Egrang atau jangkungan. Mainan satu ini menggunakan alat galah atau tongkat yang digunakan seseorang agar bisa berjalan di atas tanah. Butuh konsentrasi dan keseimbangan ekstra supaya permainan tradisional satu ini dapat dinikmati secara total.
Egrang dilengkapi dengan tangga untuk tempat berdiri dan tali untuk diikatkan ke kaki.
Selain permainan yang membutuhkan tenaga, permainan tradisional juga bisa berupa barang. Misalnya congklak, bola bekel, monopoli, bongkar pasang, ataupun masak-masakan.
Pasar Mainan
Mainan tradisional sejatinya belum benar-benar mati, meski memang mulai jarang ditemui. Ada beberapa pasar tradisional atau pedagang online yang menyediakan mainan jenis ini. Salah satunya Pasar Gembrong di kawasan Jatinegara, Jakarta Timur.

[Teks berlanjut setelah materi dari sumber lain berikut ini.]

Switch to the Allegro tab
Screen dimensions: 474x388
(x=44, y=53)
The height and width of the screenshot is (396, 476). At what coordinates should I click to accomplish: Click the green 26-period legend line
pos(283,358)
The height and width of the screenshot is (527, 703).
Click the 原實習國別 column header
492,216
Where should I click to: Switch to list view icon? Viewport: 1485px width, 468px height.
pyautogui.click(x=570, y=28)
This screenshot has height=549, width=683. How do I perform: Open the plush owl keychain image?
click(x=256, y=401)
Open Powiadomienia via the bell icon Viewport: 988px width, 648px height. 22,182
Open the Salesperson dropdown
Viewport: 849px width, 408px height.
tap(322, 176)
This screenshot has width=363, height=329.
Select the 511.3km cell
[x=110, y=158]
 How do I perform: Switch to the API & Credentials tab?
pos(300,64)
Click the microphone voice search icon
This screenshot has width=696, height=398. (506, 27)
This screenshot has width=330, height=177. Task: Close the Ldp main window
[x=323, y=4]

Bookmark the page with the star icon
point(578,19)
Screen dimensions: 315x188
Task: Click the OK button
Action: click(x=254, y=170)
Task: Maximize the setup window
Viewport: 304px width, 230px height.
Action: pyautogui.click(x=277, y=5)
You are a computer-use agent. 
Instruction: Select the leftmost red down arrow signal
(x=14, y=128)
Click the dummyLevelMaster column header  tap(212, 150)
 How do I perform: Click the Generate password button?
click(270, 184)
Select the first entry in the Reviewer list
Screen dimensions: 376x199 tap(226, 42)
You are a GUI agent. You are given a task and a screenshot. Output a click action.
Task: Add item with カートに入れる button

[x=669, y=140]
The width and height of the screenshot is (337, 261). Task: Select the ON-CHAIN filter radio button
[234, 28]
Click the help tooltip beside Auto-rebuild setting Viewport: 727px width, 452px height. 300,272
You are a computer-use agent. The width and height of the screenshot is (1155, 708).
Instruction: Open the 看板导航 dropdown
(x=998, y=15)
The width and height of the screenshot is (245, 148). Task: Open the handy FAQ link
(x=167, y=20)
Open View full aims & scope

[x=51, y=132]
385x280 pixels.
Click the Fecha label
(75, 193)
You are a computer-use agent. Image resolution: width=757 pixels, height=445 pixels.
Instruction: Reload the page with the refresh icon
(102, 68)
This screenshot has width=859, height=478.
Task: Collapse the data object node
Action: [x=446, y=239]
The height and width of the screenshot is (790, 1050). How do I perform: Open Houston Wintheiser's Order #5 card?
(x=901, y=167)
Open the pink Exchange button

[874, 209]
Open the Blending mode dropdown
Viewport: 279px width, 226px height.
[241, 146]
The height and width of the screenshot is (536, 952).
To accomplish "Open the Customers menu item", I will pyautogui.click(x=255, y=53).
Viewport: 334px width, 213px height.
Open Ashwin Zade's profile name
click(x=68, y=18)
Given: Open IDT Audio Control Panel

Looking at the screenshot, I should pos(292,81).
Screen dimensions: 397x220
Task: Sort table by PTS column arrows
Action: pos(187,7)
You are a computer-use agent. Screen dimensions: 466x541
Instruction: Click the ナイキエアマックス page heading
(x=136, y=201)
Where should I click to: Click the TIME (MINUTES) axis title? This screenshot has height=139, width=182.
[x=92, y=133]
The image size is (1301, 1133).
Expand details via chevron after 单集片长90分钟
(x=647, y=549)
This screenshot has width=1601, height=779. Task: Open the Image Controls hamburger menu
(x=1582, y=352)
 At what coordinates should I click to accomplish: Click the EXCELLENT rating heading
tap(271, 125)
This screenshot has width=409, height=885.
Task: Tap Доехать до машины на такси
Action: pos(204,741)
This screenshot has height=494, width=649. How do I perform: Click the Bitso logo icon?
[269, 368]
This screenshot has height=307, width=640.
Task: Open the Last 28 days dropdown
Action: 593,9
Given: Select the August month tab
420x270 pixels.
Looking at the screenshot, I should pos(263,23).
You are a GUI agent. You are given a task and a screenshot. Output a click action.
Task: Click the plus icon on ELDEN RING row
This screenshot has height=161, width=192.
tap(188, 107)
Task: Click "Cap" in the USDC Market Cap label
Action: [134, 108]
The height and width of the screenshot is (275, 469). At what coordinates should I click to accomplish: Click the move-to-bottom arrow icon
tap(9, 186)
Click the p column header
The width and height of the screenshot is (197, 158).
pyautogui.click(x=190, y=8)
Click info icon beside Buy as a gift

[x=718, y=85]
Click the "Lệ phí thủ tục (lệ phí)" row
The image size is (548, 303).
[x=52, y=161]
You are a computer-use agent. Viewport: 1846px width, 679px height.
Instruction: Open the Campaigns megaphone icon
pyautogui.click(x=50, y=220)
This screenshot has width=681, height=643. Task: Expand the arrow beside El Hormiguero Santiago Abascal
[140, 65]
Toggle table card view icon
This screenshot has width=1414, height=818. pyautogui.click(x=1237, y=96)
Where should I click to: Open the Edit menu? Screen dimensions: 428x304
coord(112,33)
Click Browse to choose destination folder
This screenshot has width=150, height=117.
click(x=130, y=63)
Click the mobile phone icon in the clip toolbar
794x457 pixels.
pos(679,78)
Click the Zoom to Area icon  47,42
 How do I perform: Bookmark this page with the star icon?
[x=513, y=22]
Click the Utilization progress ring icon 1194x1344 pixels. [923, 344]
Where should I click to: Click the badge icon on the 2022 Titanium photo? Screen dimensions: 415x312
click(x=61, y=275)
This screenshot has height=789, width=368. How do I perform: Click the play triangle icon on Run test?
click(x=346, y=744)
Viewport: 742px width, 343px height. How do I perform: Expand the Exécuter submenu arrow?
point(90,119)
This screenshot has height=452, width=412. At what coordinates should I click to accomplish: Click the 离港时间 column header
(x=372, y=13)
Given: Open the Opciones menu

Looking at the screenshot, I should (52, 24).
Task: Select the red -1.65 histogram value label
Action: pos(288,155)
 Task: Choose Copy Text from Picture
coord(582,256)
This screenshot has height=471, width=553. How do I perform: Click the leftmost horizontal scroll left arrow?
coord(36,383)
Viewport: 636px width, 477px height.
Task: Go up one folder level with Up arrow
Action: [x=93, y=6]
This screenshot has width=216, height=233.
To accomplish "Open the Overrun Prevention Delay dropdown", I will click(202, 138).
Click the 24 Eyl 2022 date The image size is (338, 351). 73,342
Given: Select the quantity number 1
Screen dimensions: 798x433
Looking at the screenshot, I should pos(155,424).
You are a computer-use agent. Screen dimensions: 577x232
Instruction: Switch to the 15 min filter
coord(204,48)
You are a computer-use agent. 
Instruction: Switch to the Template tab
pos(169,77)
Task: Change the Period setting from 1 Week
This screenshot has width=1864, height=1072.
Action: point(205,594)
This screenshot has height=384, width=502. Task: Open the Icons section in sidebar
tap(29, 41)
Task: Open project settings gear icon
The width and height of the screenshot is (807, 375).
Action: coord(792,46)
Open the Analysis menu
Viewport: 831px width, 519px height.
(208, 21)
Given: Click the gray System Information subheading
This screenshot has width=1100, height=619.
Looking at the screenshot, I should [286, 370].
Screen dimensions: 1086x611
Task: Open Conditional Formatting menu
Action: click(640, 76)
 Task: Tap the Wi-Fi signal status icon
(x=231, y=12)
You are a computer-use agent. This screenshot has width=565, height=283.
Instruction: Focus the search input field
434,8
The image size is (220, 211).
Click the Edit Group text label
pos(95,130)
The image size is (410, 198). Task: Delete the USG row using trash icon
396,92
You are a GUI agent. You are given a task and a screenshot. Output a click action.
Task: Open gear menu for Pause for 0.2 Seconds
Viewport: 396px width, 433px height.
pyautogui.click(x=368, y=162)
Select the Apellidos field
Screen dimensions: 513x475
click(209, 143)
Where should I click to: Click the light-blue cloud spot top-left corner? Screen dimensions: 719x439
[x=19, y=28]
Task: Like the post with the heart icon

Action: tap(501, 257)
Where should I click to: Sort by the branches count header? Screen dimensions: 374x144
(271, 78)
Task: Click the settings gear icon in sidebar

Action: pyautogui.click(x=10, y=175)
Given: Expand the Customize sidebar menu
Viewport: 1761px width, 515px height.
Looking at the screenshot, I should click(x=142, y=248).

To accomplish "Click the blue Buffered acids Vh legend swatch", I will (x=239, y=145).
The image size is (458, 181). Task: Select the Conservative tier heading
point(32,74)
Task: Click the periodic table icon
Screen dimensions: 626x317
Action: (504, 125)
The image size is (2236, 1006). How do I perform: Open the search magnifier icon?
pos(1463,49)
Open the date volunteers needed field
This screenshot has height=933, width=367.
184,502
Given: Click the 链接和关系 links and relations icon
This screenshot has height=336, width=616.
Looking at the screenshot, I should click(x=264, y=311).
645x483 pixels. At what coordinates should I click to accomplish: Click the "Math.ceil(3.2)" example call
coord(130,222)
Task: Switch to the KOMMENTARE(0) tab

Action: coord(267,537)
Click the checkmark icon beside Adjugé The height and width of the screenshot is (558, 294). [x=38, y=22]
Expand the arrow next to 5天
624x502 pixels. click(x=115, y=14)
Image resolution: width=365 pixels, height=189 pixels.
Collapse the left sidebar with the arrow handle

Tidak heran bila banyak warga yang rela jauh-jauh datang ke tempat ini demi mendapatkan mainan zaman dulu yang mungkin sudah jarang ditemukan.
Salah satu pedagang bernama Hendri mengatakan, ia menyediakan mainan tradisional untuk laki-laki maupun perempuan. Untuk laki-laki, saat ini mobil-mobilan dan robot masih jadi primadonanya, sedangkan untuk perempuan permainan kasir-kasiran dan masak-masakan juga seringkali menjadi incaran para pembeli.
Harga yang dibanderol pun cukup terjangkau. Kisarannya mulai dari harga Rp 50 ribu hingga Rp 500 ribu.
Namun, diakui Hendri, semakin lama pendapatannya semakin sedikit. Bahkan pernah dalam satu hari barang dagangannya hanya laku tiga barang saja. "Ada sih, tapi ya begitu terkadang ada terkadang juga apes banget," kata dia kepada HARIAN NASIONAL, Selasa (16/4).
Perubahan zaman yang cukup signifikan juga mulai dirasakan orangtua yang berprofesi sebagai pengajar di salah satu sekolah negeri Jakarta. Lies Sundari mengakui, anak semata wayangnya jarang memegang permainan yang sudah disediakan di rumah.
"Padahal ada (mainan) banyak, tapi pasti ujung-ujungnya yang diminta handphone," kata Lies.
Sebagai orangtua juga Lies terkadang merasa kebingungan bagaimana menghadapi anak perempuannya yang mulai kecanduan teknologi. "Sampai nangis kalau tidak dikasih, bagaimana ya namanya saya juga seorang ibu mana tega membiarkan anak nangis. Akhirnya saya kasih," kata dia.